200px-honeyghan93553617By Donald “Braveheart” Stewart

If I have not mentioned before, then let me say again – the 1980’s were a kind of blur to me. Having got into the University in 1982, I went on a spree of alcohol haziness that lasted till the dawn of the nineties.

There are good memories that exist in amongst the haze though, in a sporting sense, much have to do with following my local soccer team who, by this time were beginning to show remarkable signs of being able to win things. Personally, I was living a nightmare of one crisis leading deftly into another and then hoping to become a teacher when in 1986, the world welcomed a new British super star in boxing that shattered America.

It was September – the 27th, when Lloyd Honeyghan managed to achieve the dream of breaking into America. Thing is he not only broke in but took the WBA, WBC, IBF, Ring and lineal welterweight titles in full view of the paying public at the same time.
It cannot be underestimated just how important to the British – particularly the English – that it is to break into the US.

At times, it appears like they are avenging the Mayflower, but “breaking America” has been a halcyon cry long before the Beatles managed it in the sixties. Even now as we prepare in Manchester and Glasgow for massive world title fights for Anthony Crolla and Ricky Burns, rewards are talked about in terms of Las Vegas headlines and massive nights in the capital of boxing’s dreamland.

Honeyghan showed them how to really so it as he was one guy who went over a contender and came back a King.

His fight, against Donald Curry, in Atlantic City was both a classic and a massive upset.

We knew Honeyghan well – he was already the British, European and Commonwealth title holders at welterweight. We knew Curry – he was just a legend – unbeaten and undisputed.

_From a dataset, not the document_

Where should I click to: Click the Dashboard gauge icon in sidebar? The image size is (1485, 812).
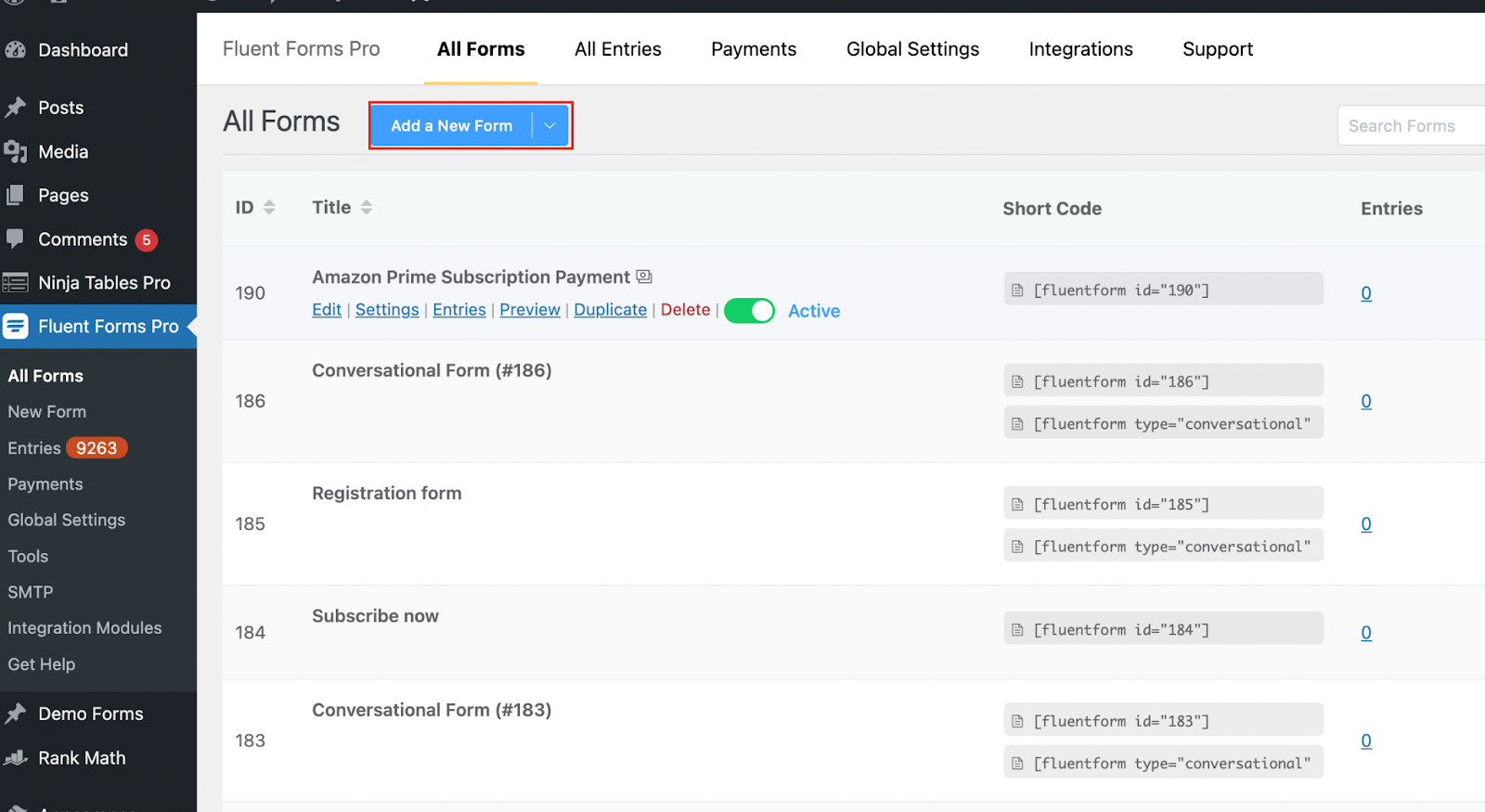[16, 50]
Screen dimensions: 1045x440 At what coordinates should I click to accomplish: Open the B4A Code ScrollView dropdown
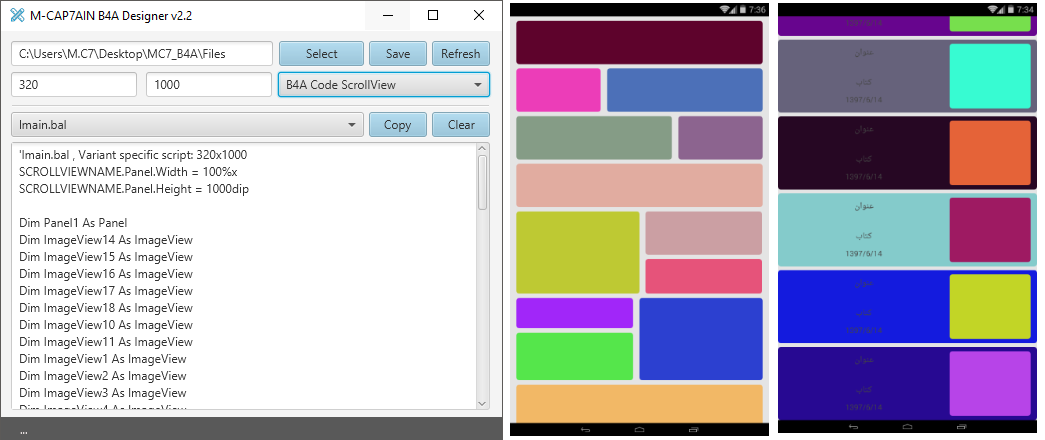[383, 85]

Traveling abroad to win world titles was hardly new and Honeyghan had been out to the US before to fight in 1983 and had won – we should have been more confident – his promoter struggled to find any bookmakers that would give him odds on Honeyghan winning.
You could certainly have scoured the UK and several other countries to find anyone who gave Honeyghan a chance. Well this scruff went out to Curry’s backyard and dominated him from the first bell. Having come close to dropping him in the 2nd round, Honeyghan eventually managed to make the champion retire by the end of the 6th.

Before the fight, Curry had called him a ragamuffin and from then on, he lived on the legend of that night under the legend of the name that Curry gave him as the ragamuffin man.

The whole night had gone to heel in a hand cart for Curry. Honeyghan hand been handpicked to fight the younger Curry. Both may have been undefeated though Honeyghan was to be the fall guy, the step over, the doormat; problem was, they forgot to tell the patsy that. To be fair, the boxing world knew that Curry was probably the best fighter of the time but he was hardly popular. The hall was tiny, the care and attention of a world title fight missing and the expectations of anything happening worth reporting low.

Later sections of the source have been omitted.